В декабре—январе Бродский читал маленькие прозаические вещи Пушкина, в частности — “Египетские ночи” и “Историю села Горюхина”. Речь воодушевленного Бродского имела магнетический эффект: хотелось бросить все и по мере сил соответствовать разговору. Естественно, я немедленно кинулся перечитывать пушкинскую прозу.


Сразу же в “Египетских ночах” наткнулся на пассаж о социальной жизни поэта. Надо было слышать, с каким подъемом во время следующей нашей беседы Бродский заговорил о том, что ничего не изменилось с тех пор, как были написаны эти строки: “Зло самое горькое, самое нестерпимое для стихотворца есть его звание и прозвище, которым он заклеймен и которое никогда от него не отпадает. Публика смотрит на него как на свою собственность; по ее мнению, он рожден для ее /пользы и удовольствия”./ И далее — детальная расшифровка, из которой Бродский со смехом особо выделял это: “Задумается ли он о расстроенных своих делах, о болезни милого ему человека, тотчас пошлая улыбка сопровождает пошлое восклицание: верно, что-нибудь сочиняете!” Понятно, что тут слышался отзвук собственных огорчений и хлопот, связанных с нарушением privacy — частной жизни: личной и семейной.

****

== Задание 1 ==
Пожалуйста, переведите на английский язык предложение из фрагмента текста: «Естественно, я немедленно кинулся перечитывать пушкинскую прозу».
== Задание 2 ==
Ответьте по фрагменту текста на три вопроса:
(a) Какие прозаические вещи Пушкина Бродский читал в декабре—январе?
(b) В каком произведении рассказчик наткнулся на пассаж о социальной жизни поэта?
(c) Как, согласно цитате, публика смотрит на стихотворца?

== Показанные данные ==
****

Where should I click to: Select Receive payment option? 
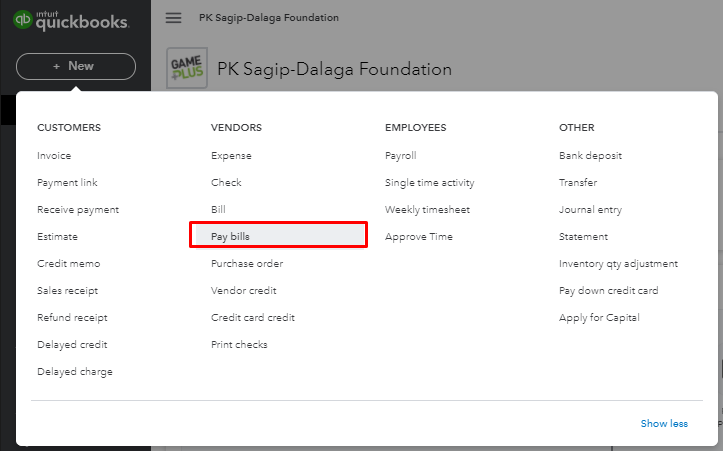point(78,210)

****

== Результат 1 ==
Naturally, I immediately rushed to reread Pushkin's prose.

== Результат 2 ==
(a) «Египетские ночи» и «Историю села Горюхина».
(b) В «Египетских ночах».
(c) Как на свою собственность.